HAPPY BIRTHDAY, MR. PRESIDENT
Era il 19 maggio 1962 e Marilyn Monroe portava gli auguri di buon compleanno al Presidente degli Stati Uniti. Era in anticipo di 10 giorni: John F. Kennedy avrebbe compiuto 45 anni il 29 dello stesso mese. Il Partito Democratico voleva organizzare una super raccolta fondi al Madison, di New York City; quindi avevano bisogno non solo dello stesso JFK, ma anche di qualcosa in più, che arrivò con la canzone sensuale, "Buon compleanno, signor Presidente ..." cantata dalla star bionda.
Marilyn Monroe era così: di volta in volta, aggrappandosi a quella che veniva chiamata la sua carriera, ha fatto cose inverosimili, che soddisfacevano i sogni maschili.
Si potrebbe dire che l’attrice abbia mostrato di continuo solo il suo vittimismo, e anche la sua malinconia; ma forse è meglio intuire la gioia nel compiere quelle azioni assurde, nei momenti giusti. Quel 19 maggio non poté fare a meno del conforto che veniva dai sussulti del Madison Square, quando entrò nella luce di platino, in un vestito che avrebbe potuto essere dipinto su di lei. Quello è stato forse il suo momento più bello, il più spericolato, e lei lo sapeva bene, anche se l'estate del 1962 sarebbe diventata il suo inferno. Nella stessa stagione, con Bert Stern, avrebbe scattato alcune fotografie nelle quali lei era seminuda. Quella sarebbe diventata la famosa "ultima seduta". Lì lei sembra raggiungere una bellezza più attraente, per il fatto di essersi liberata dai tanti stereotipi che le avevano reso faticosa tutta la vita.
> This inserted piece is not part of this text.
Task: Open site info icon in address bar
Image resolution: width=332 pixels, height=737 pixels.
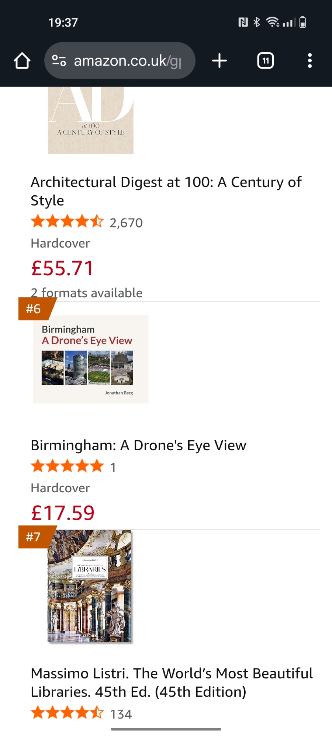Action: (59, 60)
Si dice che Marilyn Monroe e JFK abbiano avuto una breve relazione nel marzo dello stesso anno, dopo una festa con Bing Crosby. Dopo quella serata al Madison non si sarebbero più visti. “Fare l'amore con il presidente sotto gli occhi di quaranta milioni di americani", ha anche segnato la fine delle loro relazioni.